Wish I could use this as a metaphor to segue into today's topic but that would imply a level of caffeination I have yet to achieve. But I can admit that this was my topic suggestion, because you know me. Always on the look out for new and better power tools to help me finish books. A year ago, I'd have told you I don't often get stuck on a book - not for long. Like Jeffe, I'd keep chipping away at my blocks, little pieces at a time. I didn't believe it was possible to write oneself into a corner.
I see you've noticed the past tense. Yeah, I honestly thought I'd done it this time. I'm six months past deadline. My outtakes file is twice the size of the manuscript. (But I'm closing in on The End. Again.) I've discovered a bunch of stuff in the process of working through my stuckness on this project.
- It IS possible to write myself into a corner - BUT. That corner is a construct of my mind and when I'm staring at those walls closing in on me, the best way out is through those walls. That means questioning everything. Do I need this plot line? How about that one? Wait.
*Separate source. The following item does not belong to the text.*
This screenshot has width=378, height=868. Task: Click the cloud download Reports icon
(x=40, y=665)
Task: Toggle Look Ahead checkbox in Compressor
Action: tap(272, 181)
How did this story thread get in here and what purpose does it serve? Zen tidbit for the day: Most of the prisons we find ourselves in are of our own making.
- When you take a wrong turn at Albuquerque, you can go back and take that left turn. Or you can give up control of the story and see where it goes. I did that. When my alpha readers sent my first rough draft back to me with 'Whoa. Wrong turn!' I don't think they'd expected me to use that as an opportunity to back it all the way up and question everything. But I did. Because I need this story to be right. Fun? No. Necessary, nevertheless.
- Take a stab at plotting. I never, ever, ever want a repeat performance of trying to write this book. Never. Will plotting solve my problems? Dunno, but I do mean to find out. Gods know it can't make the process worse. (Which is not a challenge to the Universe, I swear.)
Being stuck requires an act of violence to break free. Please note that violence is to be visited up the manuscript - not upon oneself or anyone or anything else. I had to murder a lot of darlings to get at the core story. When I'd offed enough of them, I could see my way forward again.
I say all of this as if I know what I'm doing. As if I'm not wracked by doubts and every 'yer doing it wrong' voice to ever have sullied this planet. Pro tip: The louder that nonsense is, the closer you are to doing the right thing by a story. Unless your alpha readers tell you otherwise. But only they get to judge. Not you. And certainly not those crappy voices.